National Administrative Records Management System - Employee-management relations addendum

Executive summary

The National Administrative Records Management System (NARMS) Privacy Impact Assessment (PIA) was submitted in 2008 to the Office of the Privacy Commissioner (OPC). This Addendum to the original PIA, applies to the implementation, within NARMS, of the Duty to Accommodate, administrative processes, namely accommodating a Regular Member or Civilian Member of the Royal Canadian Mounted Police (RCMP) following an injury or request for special considerations.

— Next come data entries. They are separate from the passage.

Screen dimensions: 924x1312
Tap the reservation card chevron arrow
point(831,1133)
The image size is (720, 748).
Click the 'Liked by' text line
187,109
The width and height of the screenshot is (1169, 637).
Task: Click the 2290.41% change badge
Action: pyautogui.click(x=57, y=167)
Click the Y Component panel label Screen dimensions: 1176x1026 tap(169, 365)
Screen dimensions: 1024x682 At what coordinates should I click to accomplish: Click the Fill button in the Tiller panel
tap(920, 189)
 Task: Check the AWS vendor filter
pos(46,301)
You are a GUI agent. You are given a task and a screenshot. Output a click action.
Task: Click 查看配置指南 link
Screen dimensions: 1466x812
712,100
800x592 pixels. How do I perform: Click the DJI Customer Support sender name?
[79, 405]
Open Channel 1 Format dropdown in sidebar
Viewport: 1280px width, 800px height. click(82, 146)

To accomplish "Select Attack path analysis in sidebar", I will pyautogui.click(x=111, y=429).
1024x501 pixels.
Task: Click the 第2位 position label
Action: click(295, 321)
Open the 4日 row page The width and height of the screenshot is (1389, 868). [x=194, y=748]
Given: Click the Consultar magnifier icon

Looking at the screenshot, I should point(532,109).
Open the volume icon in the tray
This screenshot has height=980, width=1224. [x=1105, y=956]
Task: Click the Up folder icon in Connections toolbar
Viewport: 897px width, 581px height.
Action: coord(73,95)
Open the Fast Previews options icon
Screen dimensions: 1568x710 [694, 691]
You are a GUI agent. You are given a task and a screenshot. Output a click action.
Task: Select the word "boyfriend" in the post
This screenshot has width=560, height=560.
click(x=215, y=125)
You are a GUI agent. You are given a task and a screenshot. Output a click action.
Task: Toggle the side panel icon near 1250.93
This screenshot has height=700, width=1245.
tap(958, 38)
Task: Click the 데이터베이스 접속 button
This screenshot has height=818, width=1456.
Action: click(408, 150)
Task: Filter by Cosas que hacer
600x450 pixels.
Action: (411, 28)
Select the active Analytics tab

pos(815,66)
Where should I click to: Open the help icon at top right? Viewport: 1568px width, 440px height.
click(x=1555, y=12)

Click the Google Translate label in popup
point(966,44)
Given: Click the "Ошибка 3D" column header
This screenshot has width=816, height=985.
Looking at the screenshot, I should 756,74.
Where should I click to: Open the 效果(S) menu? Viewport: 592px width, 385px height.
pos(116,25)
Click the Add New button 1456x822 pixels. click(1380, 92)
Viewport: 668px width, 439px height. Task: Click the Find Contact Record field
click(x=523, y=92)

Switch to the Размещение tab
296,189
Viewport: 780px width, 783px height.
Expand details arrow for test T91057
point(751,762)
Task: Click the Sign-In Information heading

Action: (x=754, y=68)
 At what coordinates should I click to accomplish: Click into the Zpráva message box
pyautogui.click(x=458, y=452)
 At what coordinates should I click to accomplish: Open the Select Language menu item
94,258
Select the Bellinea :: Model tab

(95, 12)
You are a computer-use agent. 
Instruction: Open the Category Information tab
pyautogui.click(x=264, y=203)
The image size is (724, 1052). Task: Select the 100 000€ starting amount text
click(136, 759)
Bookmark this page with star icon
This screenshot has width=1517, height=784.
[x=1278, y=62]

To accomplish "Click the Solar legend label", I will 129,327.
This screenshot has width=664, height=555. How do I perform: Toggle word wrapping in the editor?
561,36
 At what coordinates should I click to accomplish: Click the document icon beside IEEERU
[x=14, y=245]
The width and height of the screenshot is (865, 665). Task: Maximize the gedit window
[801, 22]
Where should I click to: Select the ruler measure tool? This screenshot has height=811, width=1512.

Information will be entered into NARMS through direct data entry (keyboarding), by attaching external documents/reports, and by the scanning of hardcopy documents and the subsequent inclusion of the scanned images into the NARMS dataset. All data entry, attaching of documents and document scanning will be done by RCMP personnel.

The data in NARMS will be used for statistical reporting on the number, type and status of activities which are recorded in NARMS. Forecasting, planning, evaluating and training requirements may also be derived from the data. When used for any of these purposes, all personal information will be removed or rendered unidentifiable; therefore this addendum to the original PIA has no impact on privacy issues as it relates to reporting.

The information entered into NARMS; as stated in the original PIA will be accessed through the National Police Services Network (NPSNet) which provides national network support to the RCMP and its public safety partners over a dedicated inter-network and Asynchronous Transfer Mode (ATM) backbone. As well NARMS will use the ENTRUST API (Application Programming Interface) to access the ENTRUST security manager to obtain Authentication and Authorization permissions to access NARMS.

In addition to the above noted security features, NARMS users will be assigned to one or more Domains depending upon their position within the RCMP and will operate using Role Based Access Controls (RBACs).

Domains are specific to a business process and the information housed within a Domain is only visible to users with an account in that specific Domain. Personal Security Domain user will have access to information housed within the Personal Security Domain, however that same user will not have access to information housed in the Duty to Accommodate Domain unless specifically granted access to the Duty to Accommodate Domain.

Domains are assigned based on "need to know" requirements, and roles are associated to permission (rights) to access information and functions specific to the role being performed. Further security is available within NARMS to restrict access to specific data to only those users who are included on Access Control Lists (ACL).